Mobbing sul lavoro

Ambiente di lavoro stressante: il datore risponde anche in assenza di vero e proprio mobbing

By 1 Dicembre 2025Gennaio 20th, 2026No Comments

Corte di Cassazione, Sez. Lav.

Una lavoratrice aveva adito il Giudice per ottenere il risarcimento del danno da mobbing subito in azienda, denunciando una serie di comportamenti vessatori posti in essere nei suoi confronti nel periodo 2012-2014. Dopo un primo accoglimento, la Corte d’Appello aveva rigettato la domanda, ritenendo che le condotte del datore di lavoro, pur autoritarie e poco rispettose, fossero giustificate da esigenze organizzative e non sorrette da un intento persecutorio.
La Corte di Cassazione ha invece accolto il ricorso della lavoratrice, cassando la decisione d’appello.

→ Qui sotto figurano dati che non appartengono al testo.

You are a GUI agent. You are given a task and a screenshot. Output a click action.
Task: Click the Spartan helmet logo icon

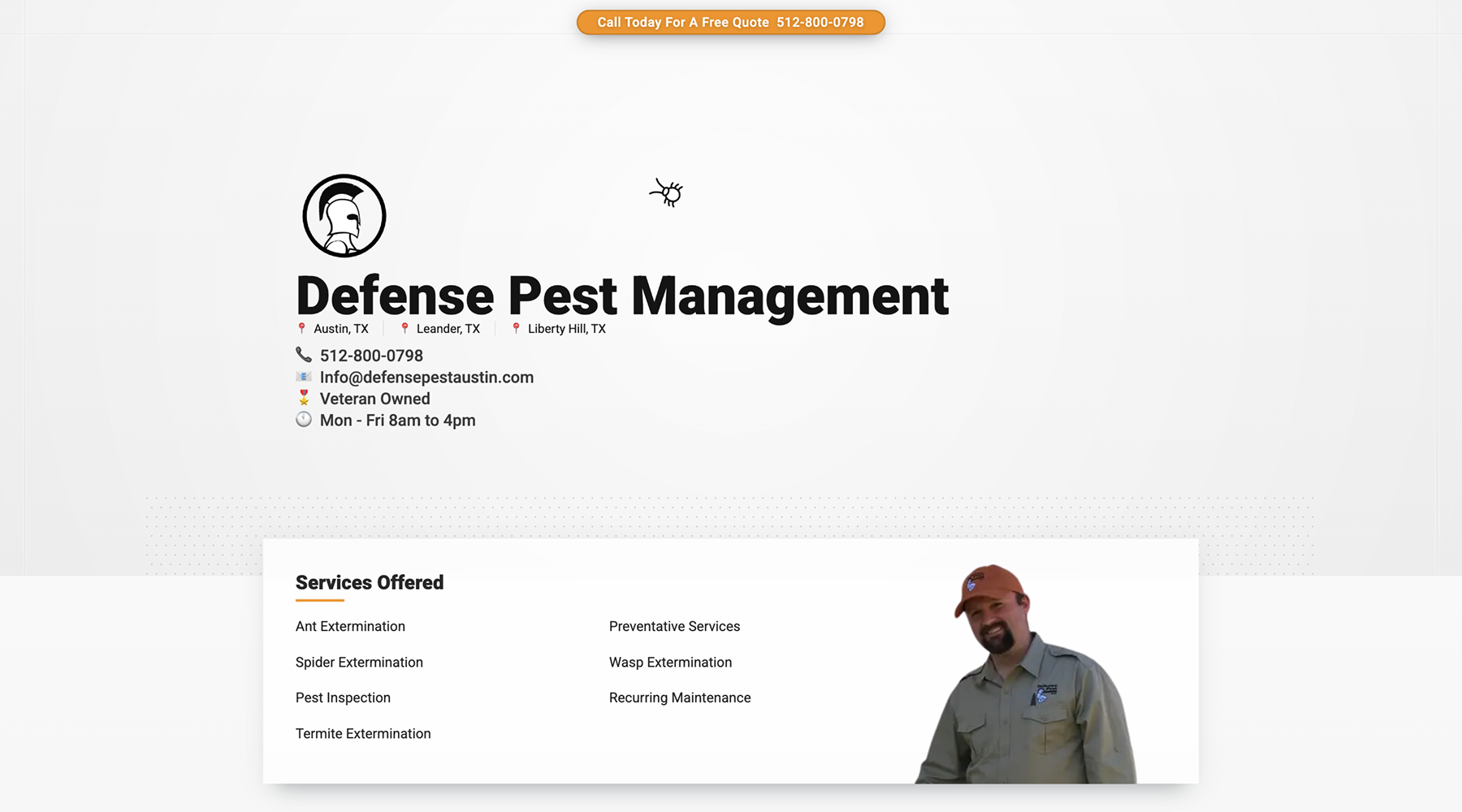344,215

I Giudici di legittimità hanno chiarito che, anche in mancanza di un disegno persecutorio tipico del mobbing, il datore di lavoro può essere chiamato a rispondere ai sensi dell’articolo 2087 del codice civile qualora tolleri o crei un ambiente di lavoro stressogeno o lesivo della salute psicofisica del dipendente.
È sufficiente che l’inadempimento, anche colposo, si ponga in nesso causale con il danno subito. Tale principio vale anche in presenza di singoli episodi di tensione (c.d. straining), che, se produttivi di disagio e compromissione della dignità o della salute, danno comunque luogo al diritto al risarcimento.
Nel caso concreto, la Suprema Corte ha rinviato la causa alla Corte d’Appello di Ancona, invitandola a riesaminare la vicenda alla luce di tali criteri, con particolare attenzione al delicato stato di gravidanza della lavoratrice al momento dei fatti.